[Stored items]
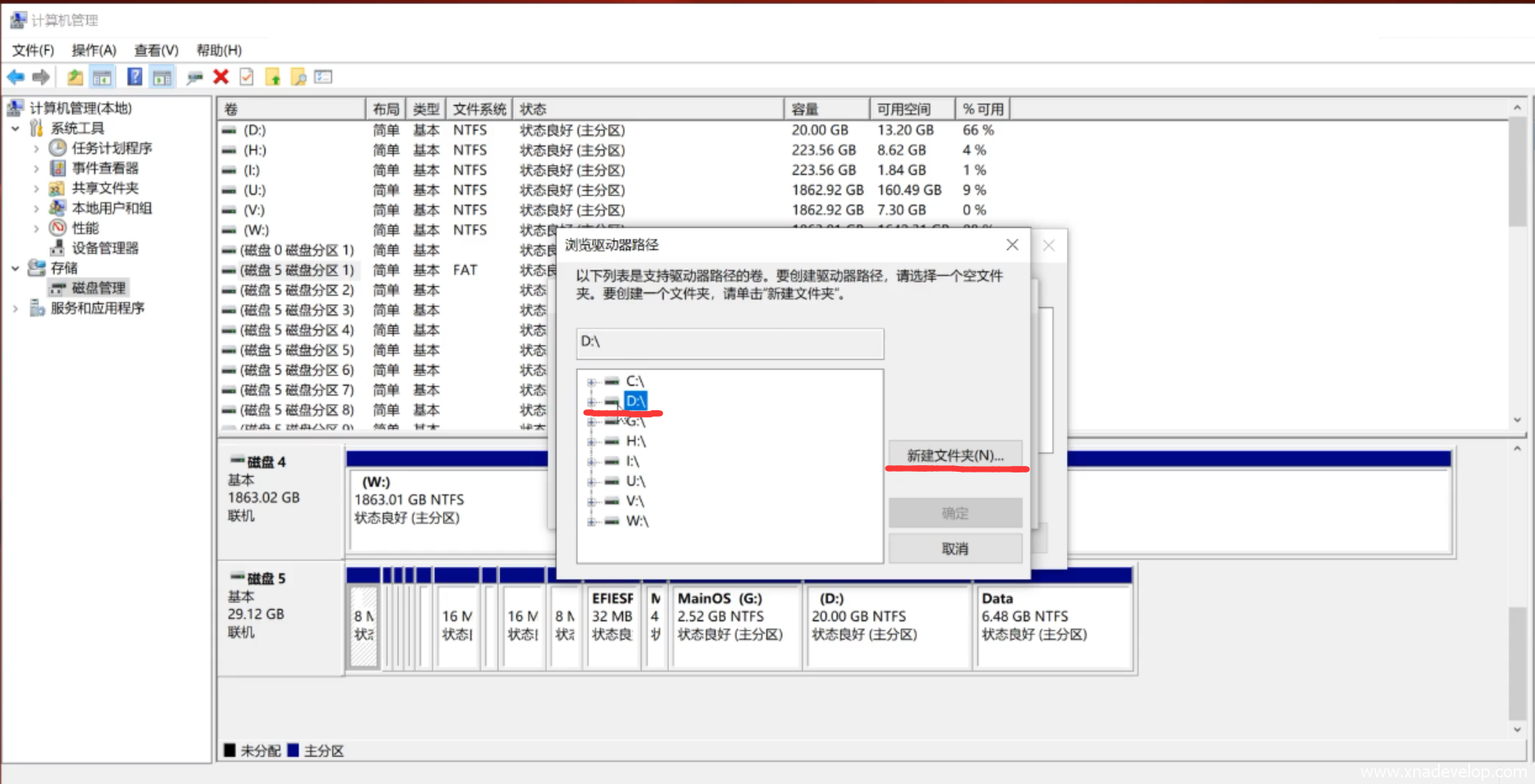The width and height of the screenshot is (1535, 784).
Task: Click the 取消 button in dialog
Action: [955, 549]
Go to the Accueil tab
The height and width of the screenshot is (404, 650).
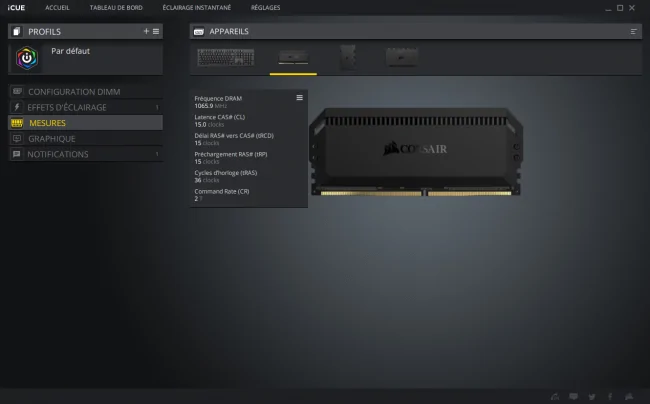(x=57, y=7)
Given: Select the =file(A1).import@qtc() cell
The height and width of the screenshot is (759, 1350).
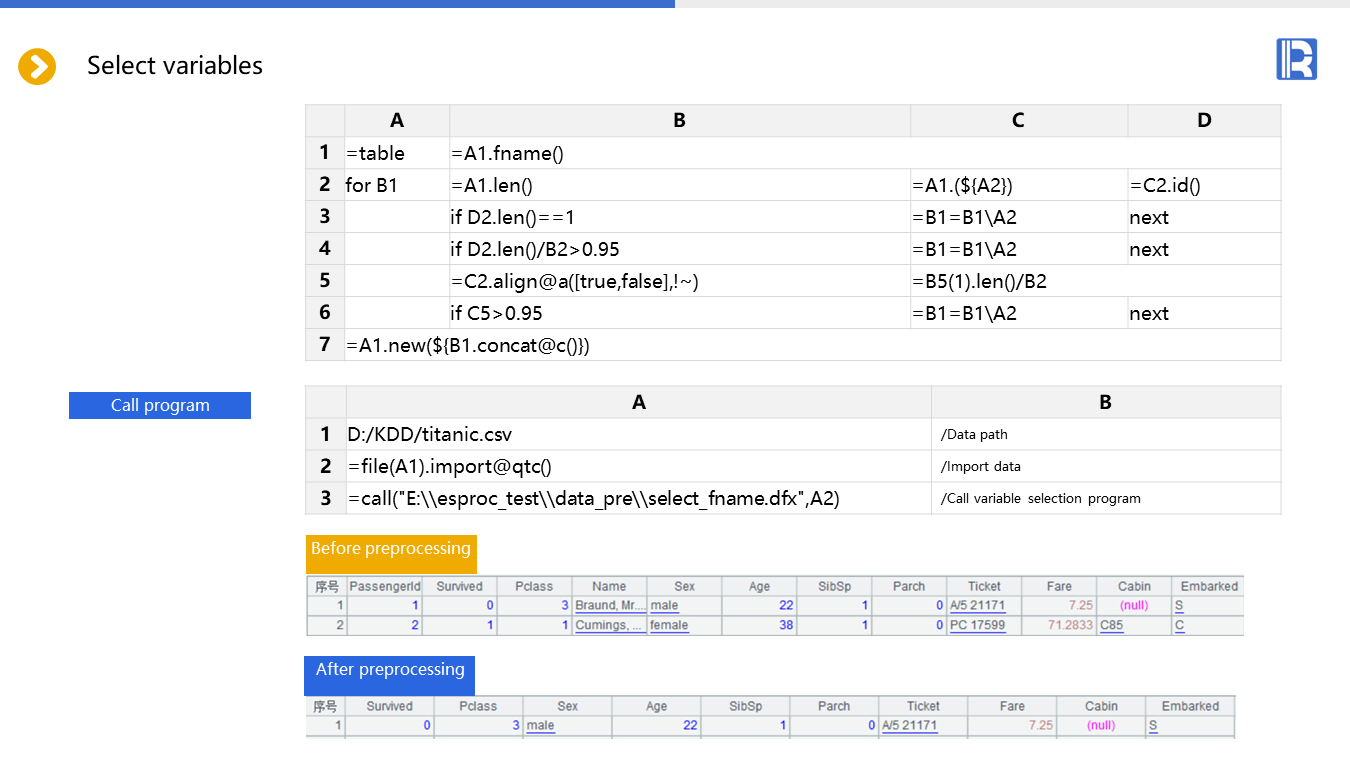Looking at the screenshot, I should pyautogui.click(x=450, y=466).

▸ **TASK REQUIREMENTS**
Quote, without alteration, the lines running from the line containing "Given: Select the =file(A1).import@qtc() cell" to the last line of the entries, and include no pictures.

▸ **ANSWER AREA**
Given: Select the =file(A1).import@qtc() cell
The height and width of the screenshot is (759, 1350).
Looking at the screenshot, I should pyautogui.click(x=450, y=466).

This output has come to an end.